Side note: I’d listen to Robin Miles read a Comcast contract. She narrates both books and she’s a national treasure. I feel like she should win an Oscar or a Grammy – or something.
The Warmth of Other Suns tells the story of the Great Migration, the movement of millions of African Americans from the South to more Northerly states, through the lives of three people who made the journey. It is intense. I’ve been known to cry in the car, and there were tears.
Caste is an incredibly persuasive comparison of the caste systems in Nazi Germany, India, and the United States. Wilkerson’s central conceit is that the caste system in America is, in many ways, the most oppressive or violent system. She writes, “Jews in Nazi-controlled Europe, African-Americans in the antebellum and Jim Crow South, and Dalits in India were all at the mercy of people who had been fed a diet of contempt and hate for them” (151). The results of a diet of hate and contempt are unfortunately predictable. Wilkerson explores the grotesque, hateful, and banal violence of the caste system in depth. She writes, “African-Americans were mutilated and hanged from poplars and sycamores and burned at the courthouse square, a lynching ever three or four days in the first four decades of the twentieth century” (155). I won’t focus on the physical violence in this review, but it is all here, and it is terrible.
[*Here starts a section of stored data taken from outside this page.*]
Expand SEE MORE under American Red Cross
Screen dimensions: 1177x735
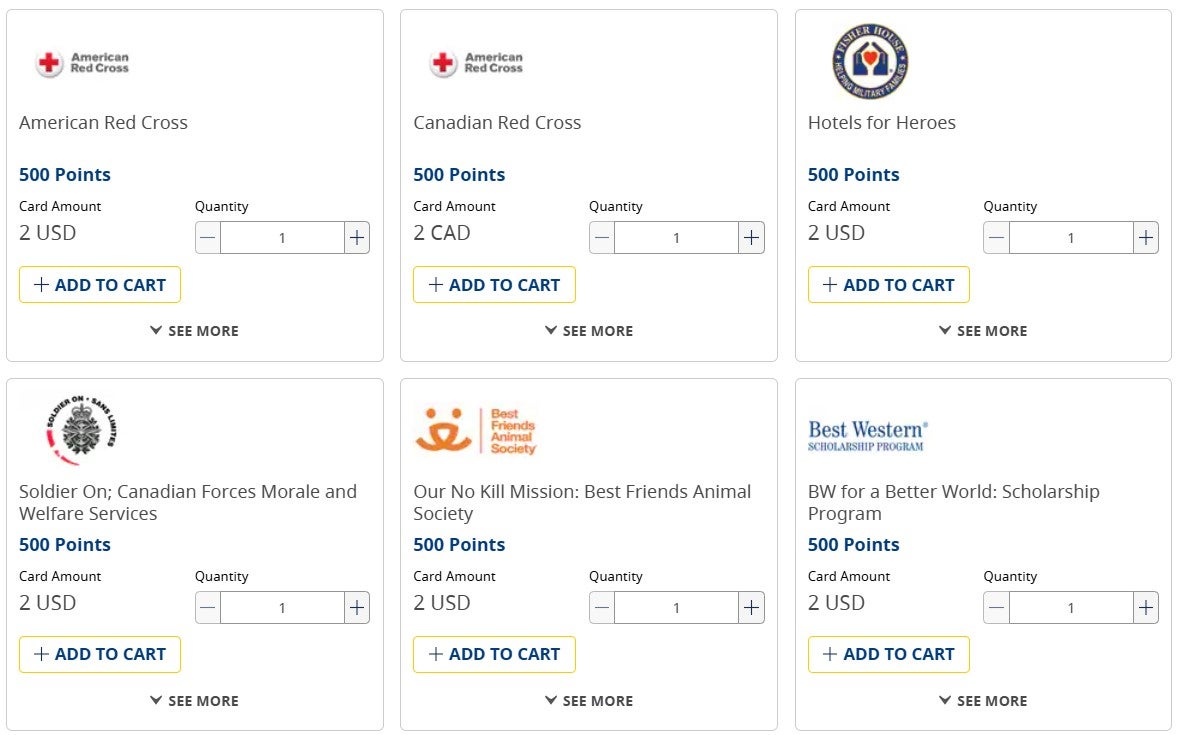coord(195,330)
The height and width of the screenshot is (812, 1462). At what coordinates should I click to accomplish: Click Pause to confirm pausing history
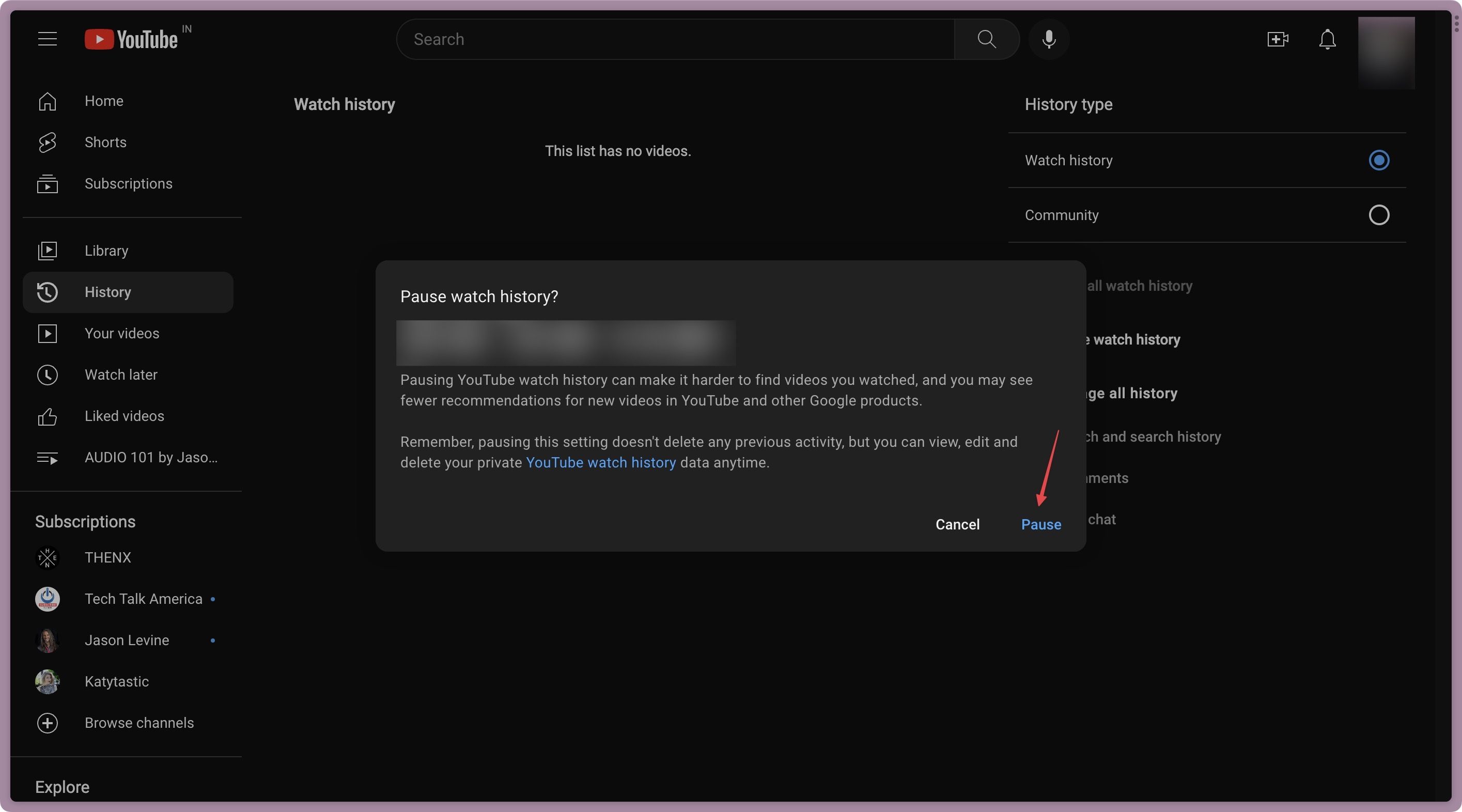1041,524
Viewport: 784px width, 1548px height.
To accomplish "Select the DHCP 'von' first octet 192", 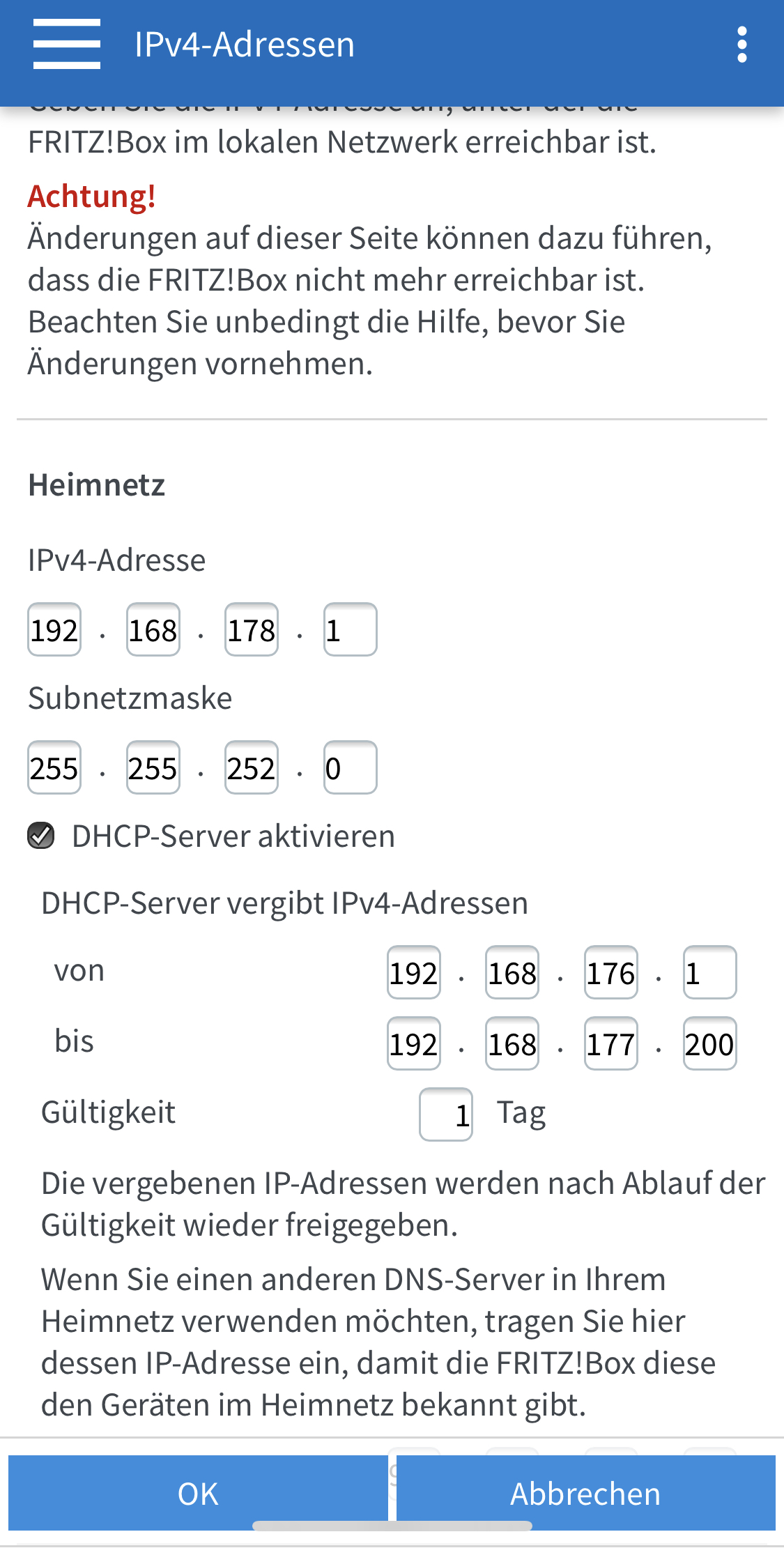I will point(414,972).
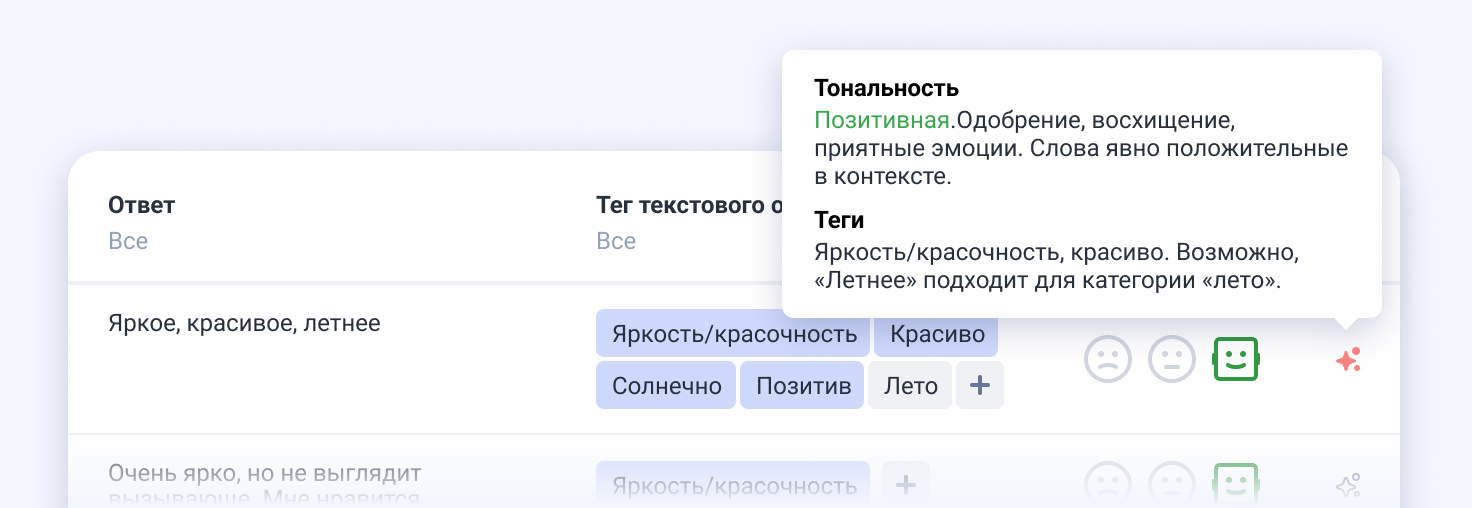Toggle happy face in the "Очень ярко" row
Viewport: 1472px width, 508px height.
pyautogui.click(x=1236, y=482)
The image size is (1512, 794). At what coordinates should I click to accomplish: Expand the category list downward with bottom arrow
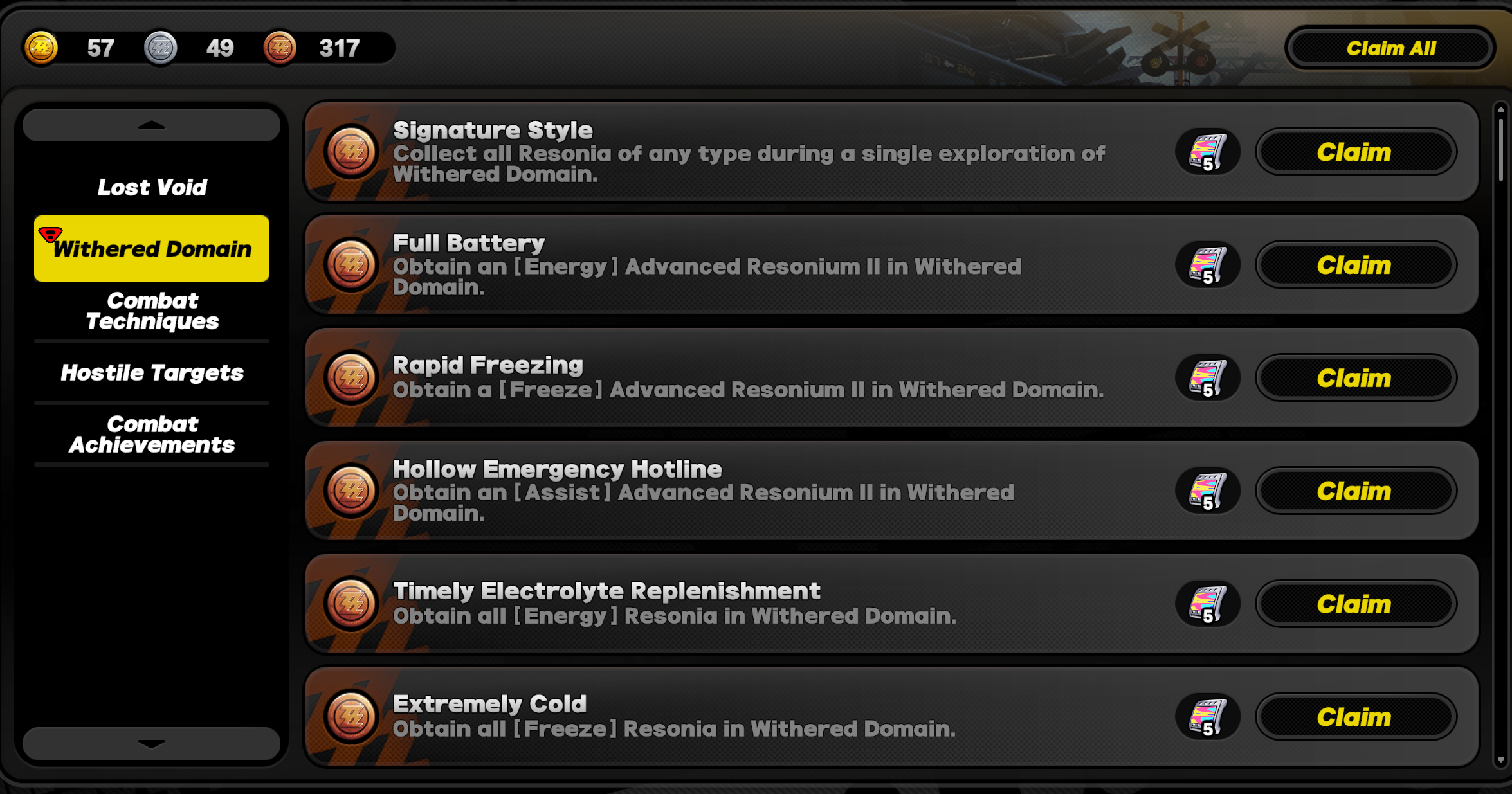point(152,743)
Wilkerson includes illuminating episodes from her own life along with historical comparisons. While traveling for the book and for work (at the New York Times), Wilkerson is mistreated by academics, flight attendants, businessmen, and small-business owners, as well as being unjustly accosted by the DEA, all because of her position in America’s caste system. Based on her personal experience, she writes, “this was the thievery of caste, stealing the time and psychic resources of the marginalized, draining energy in an already uphill competition” (223). Outside of the obvious physical violence wrought by the caste system, Wilkerson highlights the daily mental and emotional violence, and that seems really important.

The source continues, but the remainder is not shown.